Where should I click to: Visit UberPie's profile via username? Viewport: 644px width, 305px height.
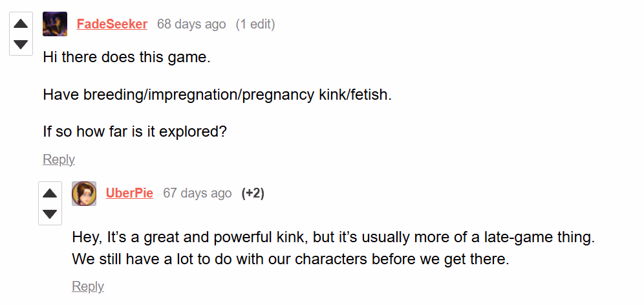(x=129, y=194)
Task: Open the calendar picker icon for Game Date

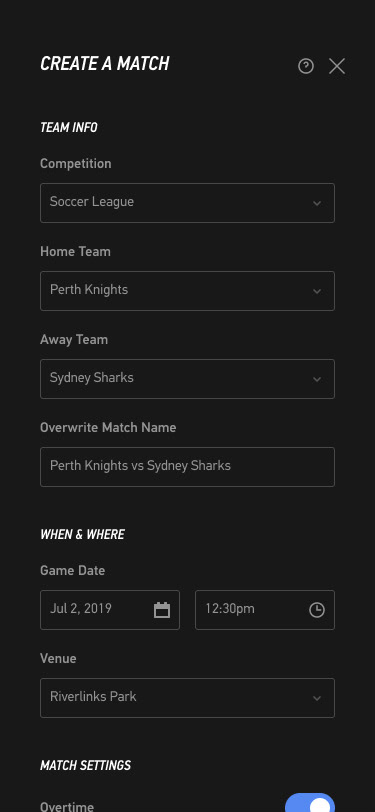Action: [162, 610]
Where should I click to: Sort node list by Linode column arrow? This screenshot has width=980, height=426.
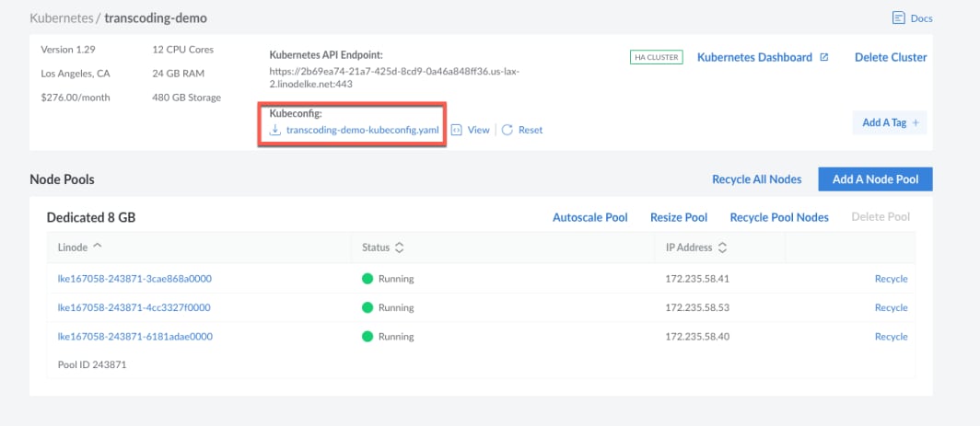tap(98, 247)
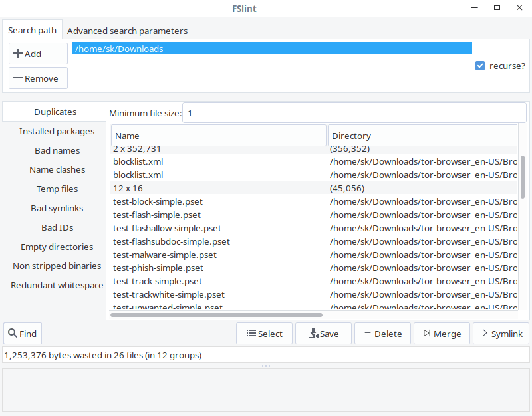Open the Advanced search parameters tab

pyautogui.click(x=127, y=31)
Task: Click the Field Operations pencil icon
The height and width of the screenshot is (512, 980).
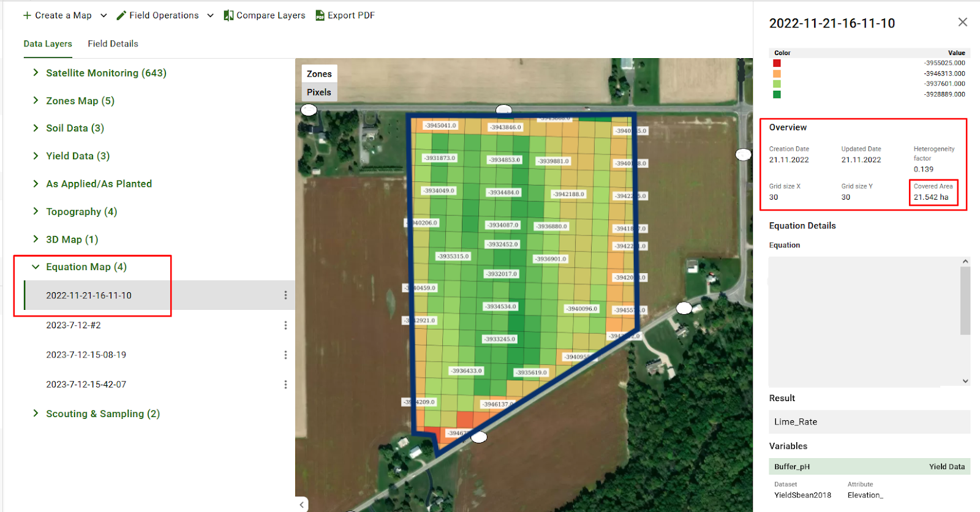Action: tap(121, 15)
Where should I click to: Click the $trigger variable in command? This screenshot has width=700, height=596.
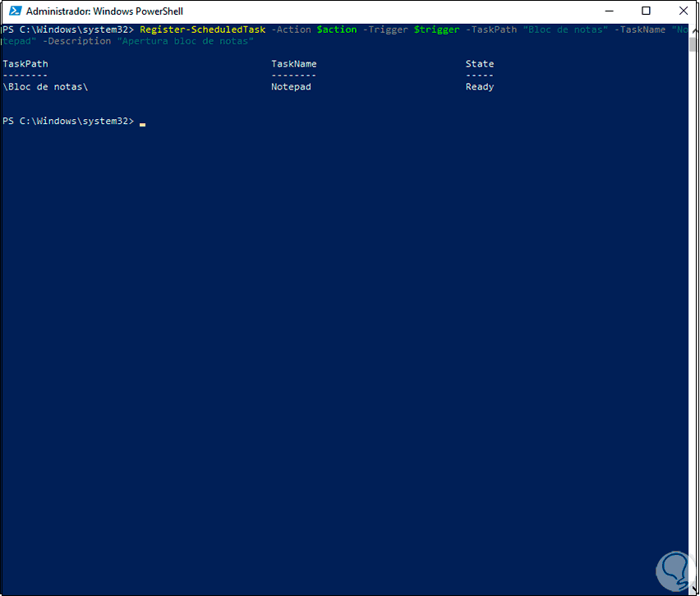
^^^^^^^^^^^^^^^^
## TASK
Please copy out the entries above exactly as they appear, but skip their images.

## ANSWER SPACE
Where should I click to: Visit UberPie's profile via username? Viewport: 644px width, 305px height.
(x=129, y=194)
Task: Open the calendar picker icon for Game Date

Action: [162, 610]
Where should I click to: Sort node list by Linode column arrow? This screenshot has width=980, height=426.
tap(98, 247)
Open the Advanced search parameters tab

pyautogui.click(x=127, y=31)
Task: Click the Field Operations pencil icon
The height and width of the screenshot is (512, 980).
Action: tap(121, 15)
Where should I click to: Click the $trigger variable in command? This screenshot has width=700, height=596.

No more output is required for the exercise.